*** FRAGMENT ***

Gilden van vaklui bestonden reeds heel lang. Maar waar bijvoorbeeld slagers en wevers in dezelfde buurt bleven wonen en werken, werkten steenhouwers en metselaars in heel het land en zelfs erbuiten en dikwijls voor langere tijd.

Ze gingen van werf naar werf. Ze moesten zich telkens identificeren als ervaren en gedegen vaklui. Om onervaren of onbekwame arbeiders te weren, werden ze ingewijd in het vak gedurende een behoorlijk lange inwijdingscyclus ( zes tot zeven jaar) en leerden ze de vakkennis en daarbij ook de herkenningstekens van de gilde.

          B) Engels of Schots ?

De origine van de moderne vrijmetselarij is Angelsaksisch en in 1376 vinden we het woord freemason voor het eerst in een tekst. Het woord zelf werd daarna ethymologisch onderste boven geïnterpreteerd. Vandaag blijven twee hypotheses overeind: de steenhouwer die de freestone ( de zachte zand- of kalksteen die gebruikt werd voor de decoratieve stukken) bewerkt in tegenstelling tot de minder gekwalificeerde arbeider die de harde steen bewerkte tot bouwstenen. De tweede interpretatie is de free man of vrije man, vrij van een meester en/of vrij geboren. Feit is dat ze hoog in aanzien stonden bij koningshuizen en bij de Kerk, hun opdrachtgevers.

De meesters van de gilde hadden een gedegen en verregaande kennis van architectuur en geometrie. Dit gaf hen economische, politieke en zelfs theologische invloed tot op zekere hoogte.

De Old Charges, een serie van ongeveer 150 manuscripten, die zijn ontstaan in een periode van de 14de tot de 18de eeuw, bevatten hoofdzakelijk gedragscodes, gebedenboeken en legendes van, over en voor de gilde. Het manuscript Regius, ook wel koninklijk manuscript genoemd, heeft men lang als het oudste ( ongeveer 1390) geschrift van de gilde beschouwd.

Maar ondertussen werden nog andere documenten gevonden, zoals de Verordeningen van de Metselaars van York ( 1352, 1370 en 1409) of deze van Londen ( 1356).

Enkele wetenschappers vermelden nog oudere documenten als de Bologna statuten van 1248 en de Livre des Métiers van Etienne Boileau uit 1268 evenals het Avignon Decreet van 1326. Deze waren een soort voorloper van de verordeningen en van de regels der metselaarsgilde.

Al deze documenten leren ons dat de metselaars zich verenigden in lodges ( origineel werkplaatsen of ateliers, de plaatsen waar men samenkwam om te overleggen over alles wat het beroep of een specifieke opdracht betrof).

***

■ **SCHRIJFOPDRACHTEN**
A. Beantwoord deze vragen over het fragment over de oorsprong van de vrijmetselarij:
(i) In welk jaar staat het woord freemason voor het eerst in een tekst?
(ii) Hoeveel jaar duurde de inwijdingscyclus van de steenhouwers en metselaars?
(iii) Uit ongeveer hoeveel manuscripten bestaan de Old Charges?
B. Schrijf het fragment over de oorsprong van de vrijmetselarij verder, te beginnen na de laatste zin.
De regels hieronder komen uit een andere bron.

*** GEGEVEN REGELS ***

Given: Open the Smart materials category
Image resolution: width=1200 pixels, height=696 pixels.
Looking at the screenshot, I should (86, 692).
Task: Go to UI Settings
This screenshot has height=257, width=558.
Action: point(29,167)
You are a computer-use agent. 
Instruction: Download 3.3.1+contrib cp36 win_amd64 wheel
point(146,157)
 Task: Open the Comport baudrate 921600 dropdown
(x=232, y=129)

***
*** GEGEVEN REGELS ***

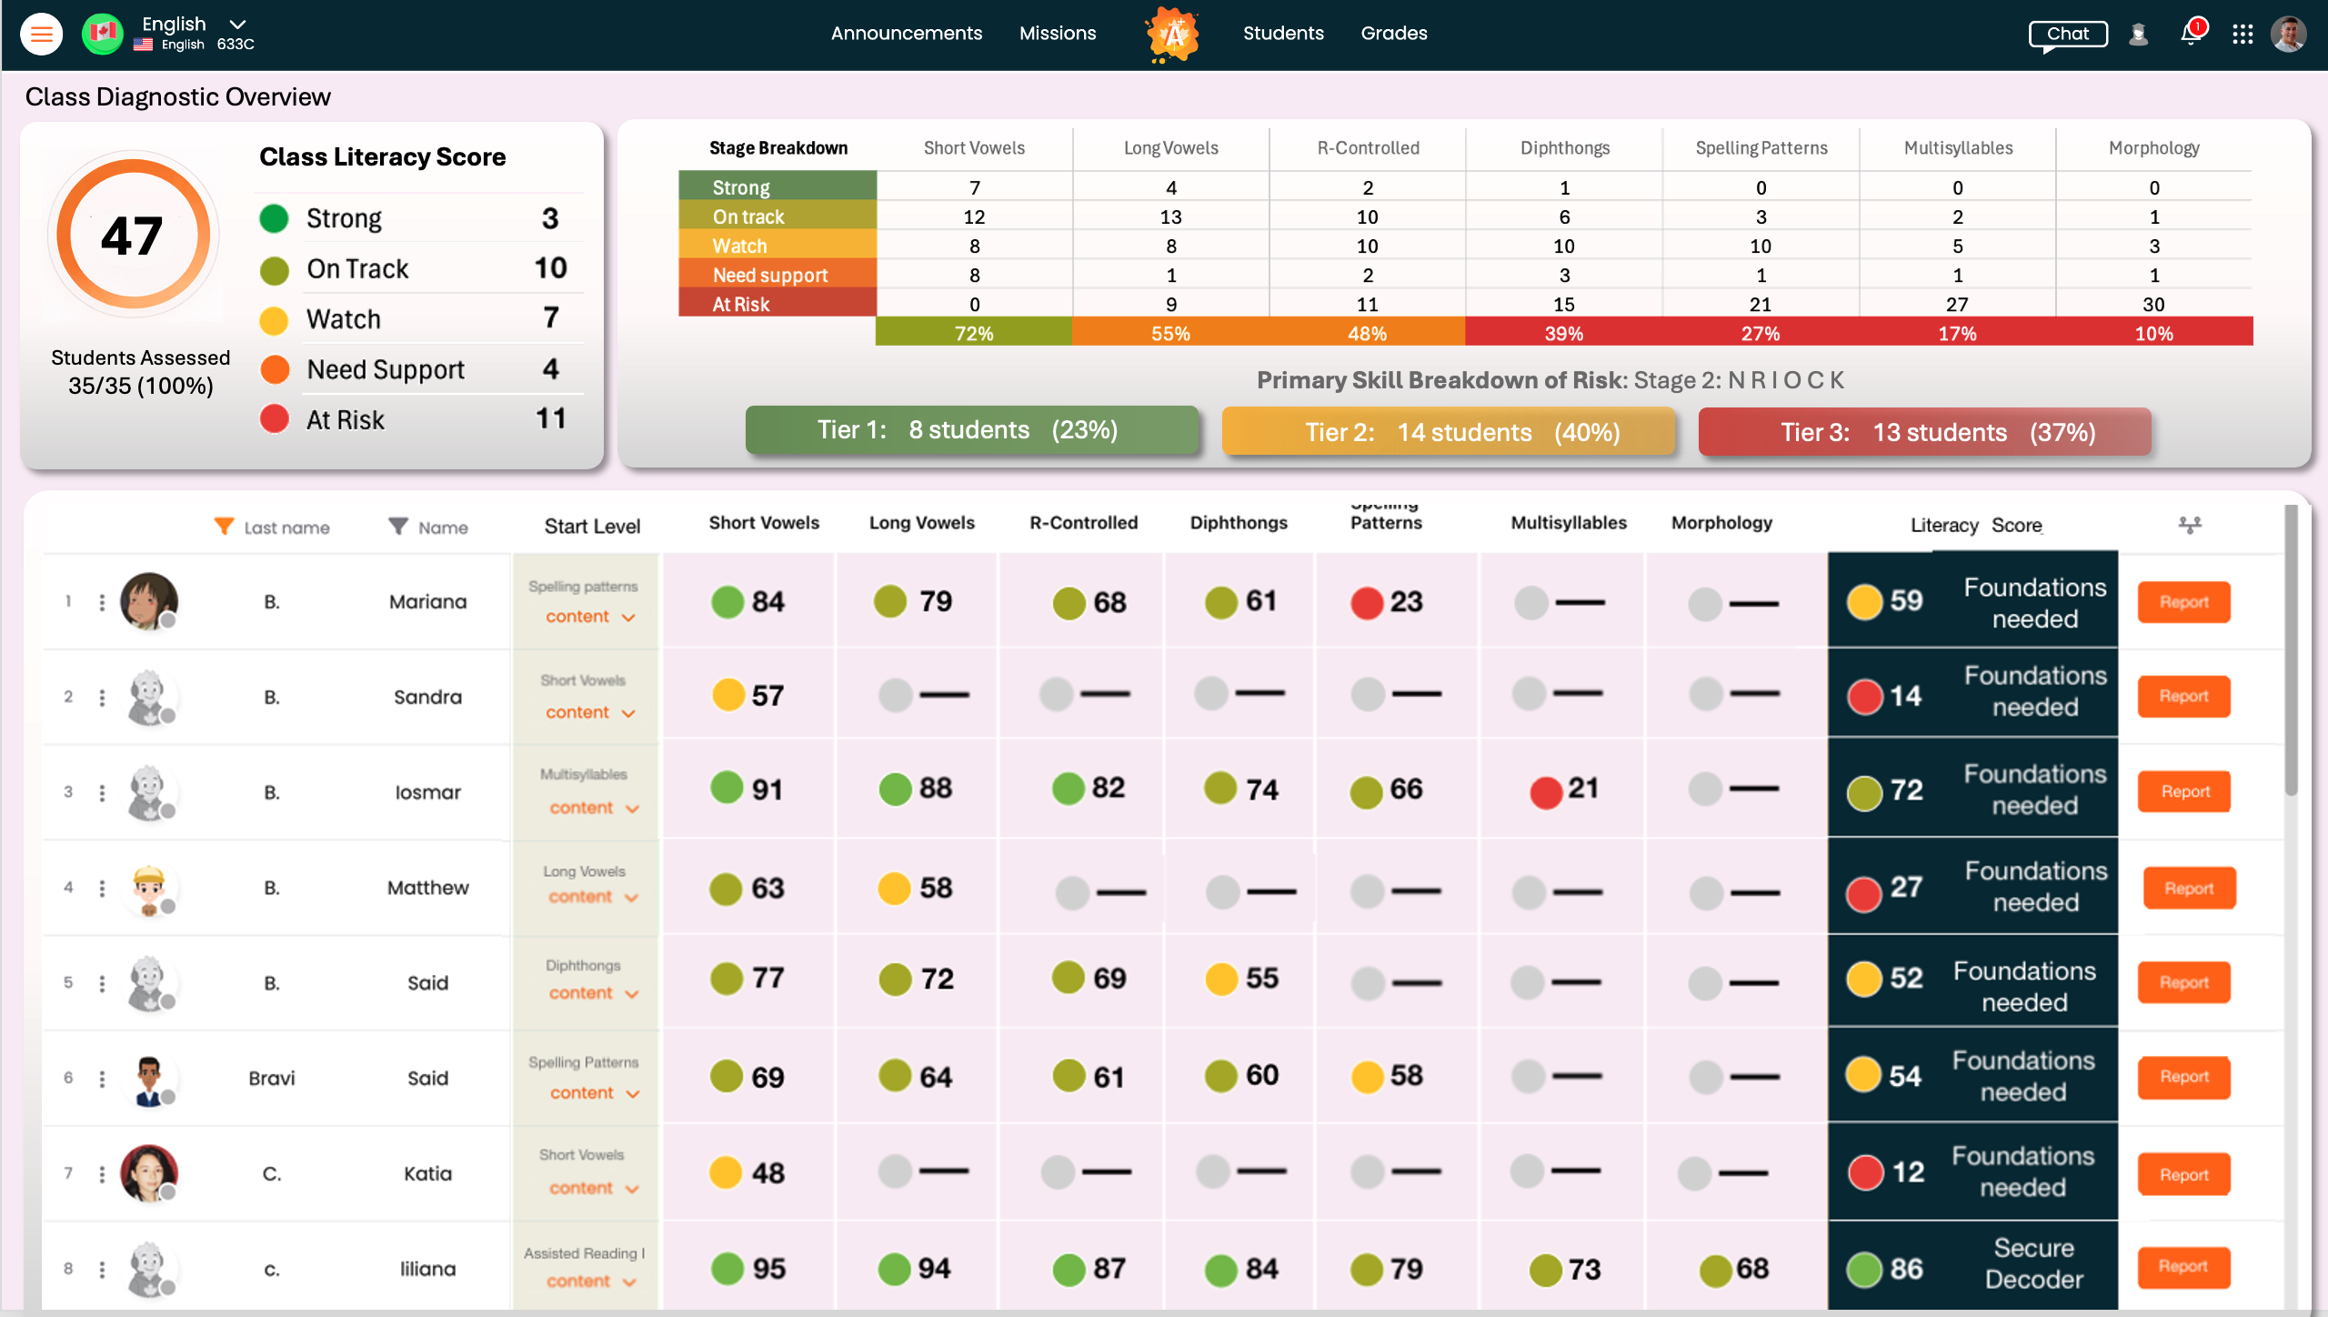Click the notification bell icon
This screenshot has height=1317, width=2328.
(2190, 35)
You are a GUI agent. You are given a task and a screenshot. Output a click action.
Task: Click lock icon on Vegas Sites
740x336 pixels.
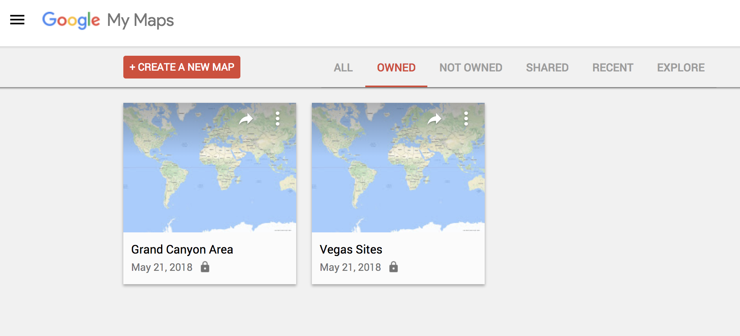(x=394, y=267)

***

■ **ANTWOORDEN PER OPDRACHT**
A.
(i) In 1376.
(ii) Zes tot zeven jaar.
(iii) Ongeveer 150.

B.
Daar werden ook onder leiding van de gezellen ( Fellow Craft) de beroepsgeheimen aan de leerlingen ( Entered Apprentice) bijgebracht. Leerling bleef men enkele jaren om daarna compagnon (gezel) te worden. Deze opleidingsvorm bestond ook bij andere gilden. Het huidige Compagnons de France is een variant en overblijfsel hiervan.

Behalve kennisopbouw werd vereist dat de leden loyaal tegenover mekaar zouden zijn, eerlijk en ijverig, op gevaar van uitsluiting. Morele normen waren dus behoorlijk belangrijk in dit opleidingssysteem. De beroepsinwijding bestond op dat ogenblik echter enkel uit de overdracht van technische kennis.

In deze periode werden de Old Charges uitgewerkt en werden systematisch verdere regels toegevoegd: geloof in god, respect voor de morele wet, gehoorzaamheid aan koning en kerk, en geheimhouding van de beroepskennis en beroepsgeheimen.

 

In de loop van de 17de eeuw werden ook andere burgers, niet vaklui dus, toegelaten in de loges. De aangehaalde verklaringen hiervoor zijn velerlei: de golf van grote bouwwerken was grotendeels voorbij en de gilden konden wel extra lidgelden gebruiken; het prille kapitalisme en de opkomst van de markteconomie verbrokkelden het gilde systeem. Waarschijnlijk hebben ook elementen als de hoge morele waarden van deze gilde, onder directe invloed van kerk en staat, haar opdrachtgevers, een rol gespeeld. Haar verregaande kennis van wetenschappen als wiskunde en geometrie tijdens deze periode van opkomende technische en industriële revolutie waren meer dan waarschijnlijk ook een belangrijk aantrekkingspunt. En daarom was de interesse voor de metselaarsgilde groter dan voor enige andere gilde. Het totaalbeeld van deze gilde was waarschijnlijk uitdagender dan alle andere.

Deze nieuwelingen waren de zogenaamde “aanvaarde” leden, een soort ereleden, beschermheren en/of mecenassen. In 1670, leren ons beschikbare documenten, waren deze in de loge van Aberdeen Schotland reeds in de meerderheid. Bij deze leden was er echter reeds lang geen sprake meer van het verwerven van de beroepskennis. Velen onder hen waren hoge magistraten van kerk en gerecht, rijke handelaren en bankiers, wetsgeleerden en wetenschappers. Nieuwe terreinen aan de rand van de wetenschap, zoals alchemie, occultisme en esoterisme waren in deze periode een nieuwe bezigheid voor vele van deze heren. Zelfs Newton bezondigde zich eraan. Voeg aan deze “nieuwe zoektocht ” de ingeburgerde idealen van de Renaissance toe, en de restanten van occulte en mythische visies uit de Middeleeuwen en nog vroeger. Sommigen stellen zelfs dat ze zouden teruggaan op zeer oude initiatieleren en religieuze vormen ervan. Voeg hier de opkomende ideologie van de Verlichting aan toe en men verkrijgt een cocktail voor nieuw onderzoek op velerlei niveaus.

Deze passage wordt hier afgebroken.